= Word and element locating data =
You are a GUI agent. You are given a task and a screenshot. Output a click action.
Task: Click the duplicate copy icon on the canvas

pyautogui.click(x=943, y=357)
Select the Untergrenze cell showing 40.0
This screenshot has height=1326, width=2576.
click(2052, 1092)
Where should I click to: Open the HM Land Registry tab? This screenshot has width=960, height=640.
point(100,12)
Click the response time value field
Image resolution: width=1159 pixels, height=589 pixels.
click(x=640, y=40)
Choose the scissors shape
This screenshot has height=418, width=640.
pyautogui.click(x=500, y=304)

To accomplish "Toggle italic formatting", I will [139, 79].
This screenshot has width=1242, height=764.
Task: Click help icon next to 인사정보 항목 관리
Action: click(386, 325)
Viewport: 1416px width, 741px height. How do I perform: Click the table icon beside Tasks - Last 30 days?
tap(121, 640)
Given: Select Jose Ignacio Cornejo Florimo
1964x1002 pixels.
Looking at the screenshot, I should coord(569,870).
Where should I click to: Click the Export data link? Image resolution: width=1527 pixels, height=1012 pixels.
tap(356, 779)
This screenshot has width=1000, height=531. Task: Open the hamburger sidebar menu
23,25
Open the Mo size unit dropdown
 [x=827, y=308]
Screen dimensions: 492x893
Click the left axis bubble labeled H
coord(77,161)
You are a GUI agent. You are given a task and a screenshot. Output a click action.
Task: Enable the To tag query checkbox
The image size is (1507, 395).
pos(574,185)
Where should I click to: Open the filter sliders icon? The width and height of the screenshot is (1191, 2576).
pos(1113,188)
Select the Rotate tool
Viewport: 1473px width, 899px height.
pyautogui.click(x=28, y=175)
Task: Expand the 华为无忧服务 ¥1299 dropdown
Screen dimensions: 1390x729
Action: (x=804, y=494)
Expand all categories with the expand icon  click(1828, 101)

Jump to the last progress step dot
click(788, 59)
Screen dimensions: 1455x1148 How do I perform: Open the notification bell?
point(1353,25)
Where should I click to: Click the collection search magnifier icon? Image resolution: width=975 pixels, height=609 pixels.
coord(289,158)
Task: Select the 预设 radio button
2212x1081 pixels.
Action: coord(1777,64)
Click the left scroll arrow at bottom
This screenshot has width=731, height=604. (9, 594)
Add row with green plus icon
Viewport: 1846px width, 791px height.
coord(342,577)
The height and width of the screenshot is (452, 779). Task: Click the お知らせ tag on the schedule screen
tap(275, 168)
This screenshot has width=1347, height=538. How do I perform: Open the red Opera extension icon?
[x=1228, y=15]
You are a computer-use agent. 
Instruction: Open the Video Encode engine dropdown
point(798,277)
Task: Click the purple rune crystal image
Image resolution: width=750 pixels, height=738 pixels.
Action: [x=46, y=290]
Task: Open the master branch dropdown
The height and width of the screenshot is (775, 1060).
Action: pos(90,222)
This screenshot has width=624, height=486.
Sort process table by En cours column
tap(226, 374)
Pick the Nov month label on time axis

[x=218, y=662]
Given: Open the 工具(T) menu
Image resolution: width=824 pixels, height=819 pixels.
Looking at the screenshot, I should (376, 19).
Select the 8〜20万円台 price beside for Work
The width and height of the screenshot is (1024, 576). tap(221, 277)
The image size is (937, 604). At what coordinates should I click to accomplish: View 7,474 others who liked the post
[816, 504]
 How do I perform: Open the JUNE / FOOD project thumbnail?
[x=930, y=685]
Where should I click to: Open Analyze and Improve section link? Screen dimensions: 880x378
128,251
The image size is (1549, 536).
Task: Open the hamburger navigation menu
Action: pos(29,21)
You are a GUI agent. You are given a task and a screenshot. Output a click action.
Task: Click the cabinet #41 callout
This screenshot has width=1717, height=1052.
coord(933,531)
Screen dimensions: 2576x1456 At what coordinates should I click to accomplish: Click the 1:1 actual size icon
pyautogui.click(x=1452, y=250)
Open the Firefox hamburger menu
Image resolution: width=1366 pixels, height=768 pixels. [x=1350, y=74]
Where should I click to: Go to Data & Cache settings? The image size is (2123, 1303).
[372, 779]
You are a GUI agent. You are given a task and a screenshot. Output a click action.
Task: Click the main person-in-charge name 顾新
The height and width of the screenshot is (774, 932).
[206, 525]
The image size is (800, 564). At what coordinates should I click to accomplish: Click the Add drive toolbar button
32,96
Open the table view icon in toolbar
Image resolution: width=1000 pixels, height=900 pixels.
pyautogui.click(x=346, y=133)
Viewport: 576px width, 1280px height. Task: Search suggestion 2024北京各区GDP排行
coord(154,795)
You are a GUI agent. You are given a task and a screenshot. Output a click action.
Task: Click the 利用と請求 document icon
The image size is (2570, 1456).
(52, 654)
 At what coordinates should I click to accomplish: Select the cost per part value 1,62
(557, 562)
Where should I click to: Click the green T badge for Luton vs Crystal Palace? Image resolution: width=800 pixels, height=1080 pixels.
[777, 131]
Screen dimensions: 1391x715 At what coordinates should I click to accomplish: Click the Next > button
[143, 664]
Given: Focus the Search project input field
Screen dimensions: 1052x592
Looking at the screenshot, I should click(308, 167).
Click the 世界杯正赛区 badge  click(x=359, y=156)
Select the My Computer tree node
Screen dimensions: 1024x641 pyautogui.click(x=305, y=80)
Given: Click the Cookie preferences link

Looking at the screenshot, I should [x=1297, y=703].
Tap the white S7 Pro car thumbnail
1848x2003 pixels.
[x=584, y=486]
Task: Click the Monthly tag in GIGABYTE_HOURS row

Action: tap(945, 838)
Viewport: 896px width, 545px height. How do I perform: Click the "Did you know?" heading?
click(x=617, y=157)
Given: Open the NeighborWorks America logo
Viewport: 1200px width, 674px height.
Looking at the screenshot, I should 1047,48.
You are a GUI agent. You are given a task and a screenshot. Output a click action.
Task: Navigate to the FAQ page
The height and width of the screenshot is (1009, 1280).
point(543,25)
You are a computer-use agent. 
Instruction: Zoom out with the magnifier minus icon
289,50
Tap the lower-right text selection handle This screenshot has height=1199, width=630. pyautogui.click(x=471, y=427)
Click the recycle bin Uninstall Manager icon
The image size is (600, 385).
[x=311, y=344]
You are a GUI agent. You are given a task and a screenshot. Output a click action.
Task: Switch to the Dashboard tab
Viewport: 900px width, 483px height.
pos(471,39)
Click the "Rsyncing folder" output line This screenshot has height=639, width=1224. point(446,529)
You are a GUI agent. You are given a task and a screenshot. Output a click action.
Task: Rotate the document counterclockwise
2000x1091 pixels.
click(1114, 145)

= Problem description =
How many lines in the records above contain the string "Expand"? Reply with the number alone.

= The reply =
2